## Directions:
Render all the data below as a JSON list of strings, one string per line, leaving out blank lines.
☆ ☆ ☆
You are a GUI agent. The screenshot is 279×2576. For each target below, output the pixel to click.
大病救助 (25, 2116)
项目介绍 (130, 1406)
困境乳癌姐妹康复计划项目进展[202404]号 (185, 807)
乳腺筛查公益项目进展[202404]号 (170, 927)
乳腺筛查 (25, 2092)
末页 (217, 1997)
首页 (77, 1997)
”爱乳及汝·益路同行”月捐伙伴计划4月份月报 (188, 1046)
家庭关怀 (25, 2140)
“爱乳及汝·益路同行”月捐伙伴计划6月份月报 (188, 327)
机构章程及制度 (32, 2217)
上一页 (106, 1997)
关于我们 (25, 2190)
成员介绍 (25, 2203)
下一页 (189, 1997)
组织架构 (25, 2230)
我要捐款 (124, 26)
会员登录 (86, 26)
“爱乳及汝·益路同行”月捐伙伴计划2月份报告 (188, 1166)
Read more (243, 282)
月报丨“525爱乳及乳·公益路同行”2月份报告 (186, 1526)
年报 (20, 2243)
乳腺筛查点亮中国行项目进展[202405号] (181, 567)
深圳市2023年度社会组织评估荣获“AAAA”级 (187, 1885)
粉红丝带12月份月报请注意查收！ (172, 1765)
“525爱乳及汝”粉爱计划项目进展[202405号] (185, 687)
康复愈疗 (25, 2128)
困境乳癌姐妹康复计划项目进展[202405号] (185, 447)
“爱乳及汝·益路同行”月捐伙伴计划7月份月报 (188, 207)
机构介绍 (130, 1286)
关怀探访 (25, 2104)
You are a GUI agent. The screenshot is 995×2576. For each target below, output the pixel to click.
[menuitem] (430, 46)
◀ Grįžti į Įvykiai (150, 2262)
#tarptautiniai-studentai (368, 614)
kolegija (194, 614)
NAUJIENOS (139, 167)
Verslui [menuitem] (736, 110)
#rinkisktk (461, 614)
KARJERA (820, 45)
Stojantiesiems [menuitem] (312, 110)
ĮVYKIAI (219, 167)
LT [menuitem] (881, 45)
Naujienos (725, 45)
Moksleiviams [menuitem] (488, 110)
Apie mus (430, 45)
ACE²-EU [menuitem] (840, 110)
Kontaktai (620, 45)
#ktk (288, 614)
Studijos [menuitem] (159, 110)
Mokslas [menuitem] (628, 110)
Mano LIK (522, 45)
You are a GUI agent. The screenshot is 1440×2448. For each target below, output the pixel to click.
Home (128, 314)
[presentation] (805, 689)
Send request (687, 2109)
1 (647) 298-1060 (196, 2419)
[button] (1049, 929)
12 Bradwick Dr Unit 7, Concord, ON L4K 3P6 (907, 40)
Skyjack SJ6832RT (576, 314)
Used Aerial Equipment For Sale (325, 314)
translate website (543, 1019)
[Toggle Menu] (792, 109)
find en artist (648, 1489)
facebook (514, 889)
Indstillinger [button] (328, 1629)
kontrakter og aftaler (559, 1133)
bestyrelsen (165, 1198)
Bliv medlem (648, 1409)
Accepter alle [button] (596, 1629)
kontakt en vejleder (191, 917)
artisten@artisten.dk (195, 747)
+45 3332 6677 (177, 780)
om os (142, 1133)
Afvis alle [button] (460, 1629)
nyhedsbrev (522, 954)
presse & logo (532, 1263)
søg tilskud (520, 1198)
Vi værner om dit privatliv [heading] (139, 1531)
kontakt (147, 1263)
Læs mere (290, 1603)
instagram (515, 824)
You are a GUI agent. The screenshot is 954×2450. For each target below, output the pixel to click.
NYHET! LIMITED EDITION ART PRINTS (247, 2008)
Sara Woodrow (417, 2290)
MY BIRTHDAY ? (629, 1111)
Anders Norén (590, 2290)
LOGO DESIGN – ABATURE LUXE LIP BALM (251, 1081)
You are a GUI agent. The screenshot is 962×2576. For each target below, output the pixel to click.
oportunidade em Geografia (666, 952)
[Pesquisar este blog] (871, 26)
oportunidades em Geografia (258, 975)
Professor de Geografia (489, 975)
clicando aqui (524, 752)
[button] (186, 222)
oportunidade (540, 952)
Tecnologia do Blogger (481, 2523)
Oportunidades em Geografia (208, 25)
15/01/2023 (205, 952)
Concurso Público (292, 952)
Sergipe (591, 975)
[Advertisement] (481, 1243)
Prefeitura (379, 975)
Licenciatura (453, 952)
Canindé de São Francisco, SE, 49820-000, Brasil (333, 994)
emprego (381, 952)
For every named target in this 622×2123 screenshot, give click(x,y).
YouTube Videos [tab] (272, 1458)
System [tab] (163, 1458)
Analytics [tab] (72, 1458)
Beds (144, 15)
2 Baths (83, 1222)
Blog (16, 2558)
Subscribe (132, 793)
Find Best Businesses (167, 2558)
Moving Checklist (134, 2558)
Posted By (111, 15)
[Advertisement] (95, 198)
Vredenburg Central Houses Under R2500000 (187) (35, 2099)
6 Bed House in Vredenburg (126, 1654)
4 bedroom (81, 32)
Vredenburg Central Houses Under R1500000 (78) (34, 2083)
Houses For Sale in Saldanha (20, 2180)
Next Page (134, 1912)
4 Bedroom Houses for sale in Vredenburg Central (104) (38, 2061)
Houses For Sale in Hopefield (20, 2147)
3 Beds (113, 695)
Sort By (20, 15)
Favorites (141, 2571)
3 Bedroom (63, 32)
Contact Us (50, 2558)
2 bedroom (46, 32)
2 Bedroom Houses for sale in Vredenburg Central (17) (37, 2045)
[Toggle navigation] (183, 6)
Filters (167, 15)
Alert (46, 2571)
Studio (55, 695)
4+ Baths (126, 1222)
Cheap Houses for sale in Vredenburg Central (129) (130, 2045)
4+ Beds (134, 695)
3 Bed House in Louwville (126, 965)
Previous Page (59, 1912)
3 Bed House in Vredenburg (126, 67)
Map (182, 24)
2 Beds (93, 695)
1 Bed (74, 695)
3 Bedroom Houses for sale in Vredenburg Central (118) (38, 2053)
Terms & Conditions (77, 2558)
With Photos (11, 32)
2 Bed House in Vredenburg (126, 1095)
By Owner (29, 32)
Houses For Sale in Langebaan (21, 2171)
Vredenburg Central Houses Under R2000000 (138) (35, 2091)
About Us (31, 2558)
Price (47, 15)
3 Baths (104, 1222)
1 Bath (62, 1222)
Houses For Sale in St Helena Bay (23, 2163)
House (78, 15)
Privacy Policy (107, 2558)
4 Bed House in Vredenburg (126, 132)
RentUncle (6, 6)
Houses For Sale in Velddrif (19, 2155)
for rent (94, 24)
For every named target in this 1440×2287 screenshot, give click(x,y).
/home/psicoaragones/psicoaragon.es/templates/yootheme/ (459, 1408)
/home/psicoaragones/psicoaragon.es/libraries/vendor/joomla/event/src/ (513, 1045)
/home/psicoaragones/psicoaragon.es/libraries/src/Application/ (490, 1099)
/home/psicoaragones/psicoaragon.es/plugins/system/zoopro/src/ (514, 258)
☆ ☆ ☆
## The reply:
[
  "You are a GUI agent. The screenshot is 279×2576. For each target below, output the pixel to click.",
  "大病救助 (25, 2116)",
  "项目介绍 (130, 1406)",
  "困境乳癌姐妹康复计划项目进展[202404]号 (185, 807)",
  "乳腺筛查公益项目进展[202404]号 (170, 927)",
  "乳腺筛查 (25, 2092)",
  "末页 (217, 1997)",
  "首页 (77, 1997)",
  "”爱乳及汝·益路同行”月捐伙伴计划4月份月报 (188, 1046)",
  "家庭关怀 (25, 2140)",
  "“爱乳及汝·益路同行”月捐伙伴计划6月份月报 (188, 327)",
  "机构章程及制度 (32, 2217)",
  "上一页 (106, 1997)",
  "关于我们 (25, 2190)",
  "成员介绍 (25, 2203)",
  "下一页 (189, 1997)",
  "组织架构 (25, 2230)",
  "我要捐款 (124, 26)",
  "会员登录 (86, 26)",
  "“爱乳及汝·益路同行”月捐伙伴计划2月份报告 (188, 1166)",
  "Read more (243, 282)",
  "月报丨“525爱乳及乳·公益路同行”2月份报告 (186, 1526)",
  "年报 (20, 2243)",
  "乳腺筛查点亮中国行项目进展[202405号] (181, 567)",
  "深圳市2023年度社会组织评估荣获“AAAA”级 (187, 1885)",
  "粉红丝带12月份月报请注意查收！ (172, 1765)",
  "“525爱乳及汝”粉爱计划项目进展[202405号] (185, 687)",
  "康复愈疗 (25, 2128)",
  "困境乳癌姐妹康复计划项目进展[202405号] (185, 447)",
  "“爱乳及汝·益路同行”月捐伙伴计划7月份月报 (188, 207)",
  "机构介绍 (130, 1286)",
  "关怀探访 (25, 2104)",
  "You are a GUI agent. The screenshot is 995×2576. For each target below, output the pixel to click.",
  "[menuitem] (430, 46)",
  "◀ Grįžti į Įvykiai (150, 2262)",
  "#tarptautiniai-studentai (368, 614)",
  "kolegija (194, 614)",
  "NAUJIENOS (139, 167)",
  "Verslui [menuitem] (736, 110)",
  "#rinkisktk (461, 614)",
  "KARJERA (820, 45)",
  "Stojantiesiems [menuitem] (312, 110)",
  "ĮVYKIAI (219, 167)",
  "LT [menuitem] (881, 45)",
  "Naujienos (725, 45)",
  "Moksleiviams [menuitem] (488, 110)",
  "Apie mus (430, 45)",
  "ACE²-EU [menuitem] (840, 110)",
  "Kontaktai (620, 45)",
  "#ktk (288, 614)",
  "Studijos [menuitem] (159, 110)",
  "Mokslas [menuitem] (628, 110)",
  "Mano LIK (522, 45)",
  "You are a GUI agent. The screenshot is 1440×2448. For each target below, output the pixel to click.",
  "Home (128, 314)",
  "[presentation] (805, 689)",
  "Send request (687, 2109)",
  "1 (647) 298-1060 (196, 2419)",
  "[button] (1049, 929)",
  "12 Bradwick Dr Unit 7, Concord, ON L4K 3P6 (907, 40)",
  "Skyjack SJ6832RT (576, 314)",
  "Used Aerial Equipment For Sale (325, 314)",
  "translate website (543, 1019)",
  "[Toggle Menu] (792, 109)",
  "find en artist (648, 1489)",
  "facebook (514, 889)",
  "Indstillinger [button] (328, 1629)",
  "kontrakter og aftaler (559, 1133)",
  "bestyrelsen (165, 1198)",
  "Bliv medlem (648, 1409)",
  "Accepter alle [button] (596, 1629)",
  "kontakt en vejleder (191, 917)",
  "artisten@artisten.dk (195, 747)",
  "+45 3332 6677 (177, 780)",
  "om os (142, 1133)",
  "Afvis alle [button] (460, 1629)",
  "nyhedsbrev (522, 954)",
  "presse & logo (532, 1263)",
  "søg tilskud (520, 1198)",
  "Vi værner om dit privatliv [heading] (139, 1531)",
  "kontakt (147, 1263)",
  "Læs mere (290, 1603)",
  "instagram (515, 824)",
  "You are a GUI agent. The screenshot is 954×2450. For each target below, output the pixel to click.",
  "NYHET! LIMITED EDITION ART PRINTS (247, 2008)",
  "Sara Woodrow (417, 2290)",
  "MY BIRTHDAY ? (629, 1111)",
  "Anders Norén (590, 2290)",
  "LOGO DESIGN – ABATURE LUXE LIP BALM (251, 1081)",
  "You are a GUI agent. The screenshot is 962×2576. For each target below, output the pixel to click.",
  "oportunidade em Geografia (666, 952)",
  "[Pesquisar este blog] (871, 26)",
  "oportunidades em Geografia (258, 975)",
  "Professor de Geografia (489, 975)",
  "clicando aqui (524, 752)",
  "[button] (186, 222)",
  "oportunidade (540, 952)",
  "Tecnologia do Blogger (481, 2523)",
  "Oportunidades em Geografia (208, 25)",
  "15/01/2023 (205, 952)",
  "Concurso Público (292, 952)",
  "Sergipe (591, 975)",
  "[Advertisement] (481, 1243)",
  "Prefeitura (379, 975)",
  "Licenciatura (453, 952)",
  "Canindé de São Francisco, SE, 49820-000, Brasil (333, 994)",
  "emprego (381, 952)",
  "For every named target in this 622×2123 screenshot, give click(x,y).",
  "YouTube Videos [tab] (272, 1458)",
  "System [tab] (163, 1458)",
  "Analytics [tab] (72, 1458)",
  "Beds (144, 15)",
  "2 Baths (83, 1222)",
  "Blog (16, 2558)",
  "Subscribe (132, 793)",
  "Find Best Businesses (167, 2558)",
  "Moving Checklist (134, 2558)",
  "Posted By (111, 15)",
  "[Advertisement] (95, 198)",
  "Vredenburg Central Houses Under R2500000 (187) (35, 2099)",
  "6 Bed House in Vredenburg (126, 1654)",
  "4 bedroom (81, 32)",
  "Vredenburg Central Houses Under R1500000 (78) (34, 2083)",
  "Houses For Sale in Saldanha (20, 2180)",
  "Next Page (134, 1912)",
  "4 Bedroom Houses for sale in Vredenburg Central (104) (38, 2061)",
  "Houses For Sale in Hopefield (20, 2147)",
  "3 Beds (113, 695)",
  "Sort By (20, 15)",
  "Favorites (141, 2571)",
  "3 Bedroom (63, 32)",
  "Contact Us (50, 2558)",
  "2 bedroom (46, 32)",
  "2 Bedroom Houses for sale in Vredenburg Central (17) (37, 2045)",
  "[Toggle navigation] (183, 6)",
  "Filters (167, 15)",
  "Alert (46, 2571)",
  "Studio (55, 695)",
  "4+ Baths (126, 1222)",
  "Cheap Houses for sale in Vredenburg Central (129) (130, 2045)",
  "4+ Beds (134, 695)",
  "3 Bed House in Louwville (126, 965)",
  "Previous Page (59, 1912)",
  "3 Bed House in Vredenburg (126, 67)",
  "Map (182, 24)",
  "2 Beds (93, 695)",
  "1 Bed (74, 695)",
  "3 Bedroom Houses for sale in Vredenburg Central (118) (38, 2053)",
  "Terms & Conditions (77, 2558)",
  "With Photos (11, 32)",
  "2 Bed House in Vredenburg (126, 1095)",
  "By Owner (29, 32)",
  "Houses For Sale in Langebaan (21, 2171)",
  "Vredenburg Central Houses Under R2000000 (138) (35, 2091)",
  "About Us (31, 2558)",
  "Price (47, 15)",
  "3 Baths (104, 1222)",
  "1 Bath (62, 1222)",
  "Houses For Sale in St Helena Bay (23, 2163)",
  "House (78, 15)",
  "Privacy Policy (107, 2558)",
  "4 Bed House in Vredenburg (126, 132)",
  "RentUncle (6, 6)",
  "Houses For Sale in Velddrif (19, 2155)",
  "for rent (94, 24)",
  "For every named target in this 1440×2287 screenshot, give click(x,y).",
  "/home/psicoaragones/psicoaragon.es/templates/yootheme/ (459, 1408)",
  "/home/psicoaragones/psicoaragon.es/libraries/vendor/joomla/event/src/ (513, 1045)",
  "/home/psicoaragones/psicoaragon.es/libraries/src/Application/ (490, 1099)",
  "/home/psicoaragones/psicoaragon.es/plugins/system/zoopro/src/ (514, 258)"
]